My camera is a Canon EOS 1D MkII. It is really too heavy for QTVR work, but it's the camera I have, and I will have to make the best out of it.

The QTVR head is made from wood, with fixed distances to place the entrance pupil of the lens at a single position - the entrance pupil will not move regardless of how the camera is turned or tilted. A Manfrotto 3299 Quick Release Adapter with 3157N Plate (RC2 System) is used to attach the camera. Notice the extra piece of wood next to the adapter - it will prevent it from twisting.

The mounting screw for the adapter has been recessed, allowing vertical zenit shots to be performed.

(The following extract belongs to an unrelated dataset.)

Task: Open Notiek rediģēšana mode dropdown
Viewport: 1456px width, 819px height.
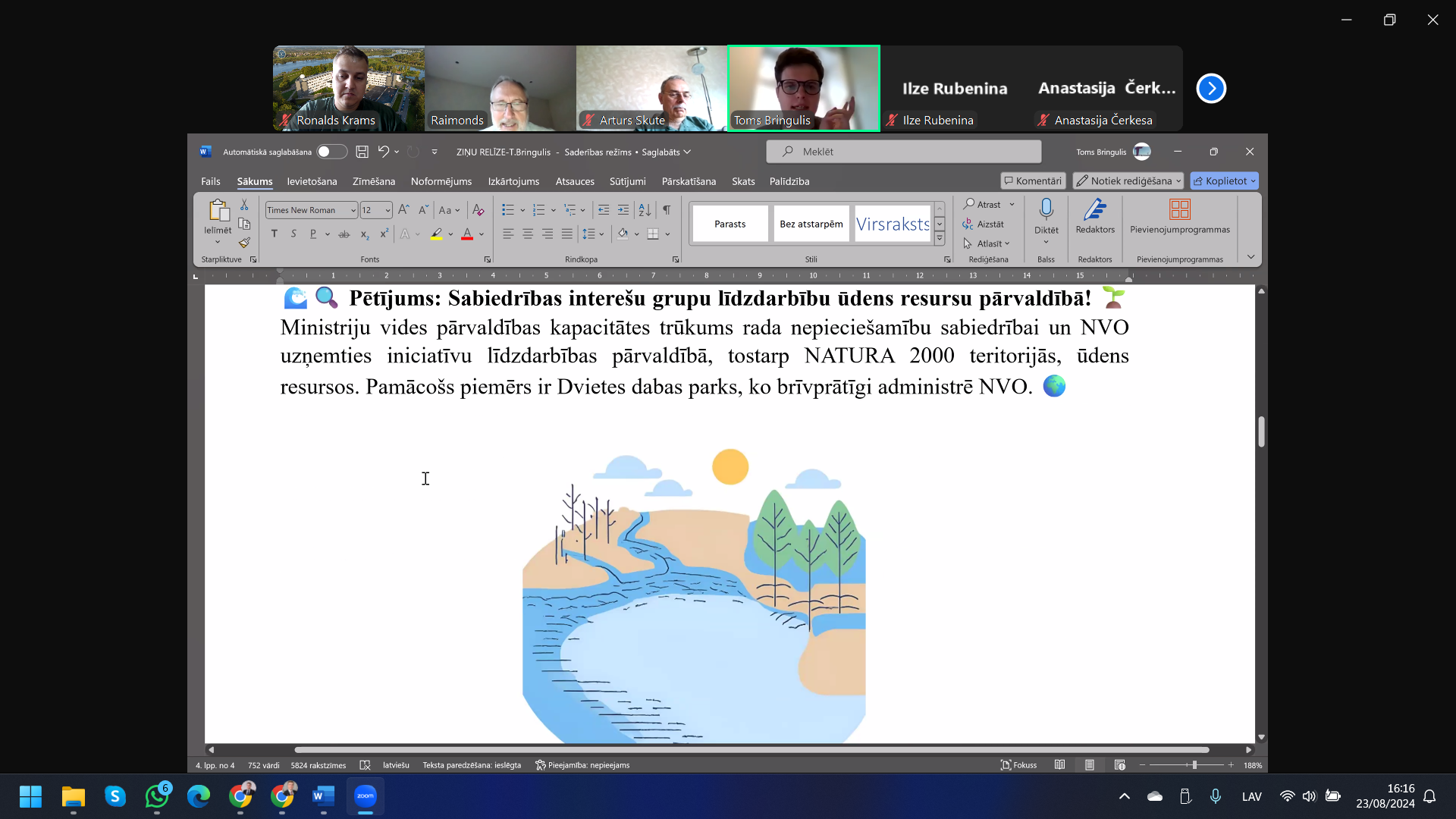Action: coord(1128,180)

The distance from the base of the camera to the center of the lens is 83.5 mm. The distance from the mounting screw of the camera to the entrance pupil of the EF 17-40/4.0 (at the tee nut of the camera arm) is 102 mm. The 1D MkII is a very heavy camera, and a very tight connection is needed to prevent slipping - hence the use of a M10 tee nut and a M10 screw with an oversized handle.

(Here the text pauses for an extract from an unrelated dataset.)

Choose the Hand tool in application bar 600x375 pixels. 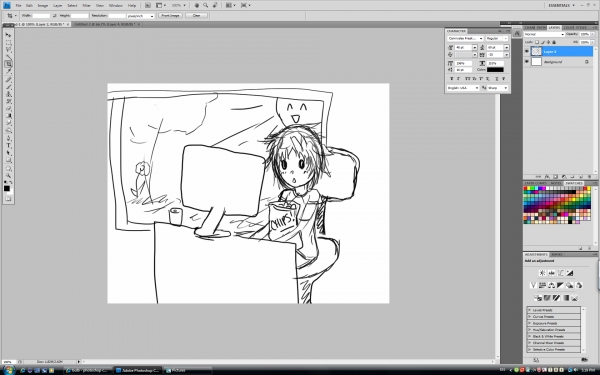pos(197,5)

The Manfrotto 300N panorama base is not essential, but is very nice to have. It has precise click stops, and eases the stitching of high quality panoramas.

Setting up the camera.

Erect the tripod with the legs fairly close together - this is to enable the nadir cap to be as small as possible. Just make sure that it does not become unstable or too easy to knock over. I have tried taking nadir shots hand held, but the camera is too heavy to get any kind of precision, and the nadir shot will mess up the stitching of the rest of the panorama. I find the nadir cap a convenient place to print a few words about the movie.

Leveling the tripod head is very important. If your head does not have bubble levels, use a loose one that can be placed in the camera's hot shoe, and just place it on top of the head before attaching the panorama rig (assuming, of course, that the rig will be level using this procedure).

Level the camera for the horizontal shots (8 with this camera/lens combination). Then take a row upwards high enough to include zenith, and finally a row downward low enough to include nadir. Place lines on the wood upright part of the rig for quick positioning of the camera.

Notice the lens hood - it is a EW-83DII meant for the EF 24/1.4, but it works just fine without any vignetting on the EF 17-40/4.0 mounted on a 1.3 or 1.6 crop factor camera. It is much narrower and deeper than the supplied hood.

The RC2 plate is prone to twisting, so Manfrotto makes a anti-twist plate. I took a different approach to this problem. The top of the plate is covered with rubber, so what I did was to cut off the center portion of this rubber, leaving only strips at the end. Now, when the screw is tightened, there is much higher pressure on these smaller strips of rubber, and they are also positioned as far away from the mounting screw as possible. The result is a plate that will not twist once it is screwed on tight.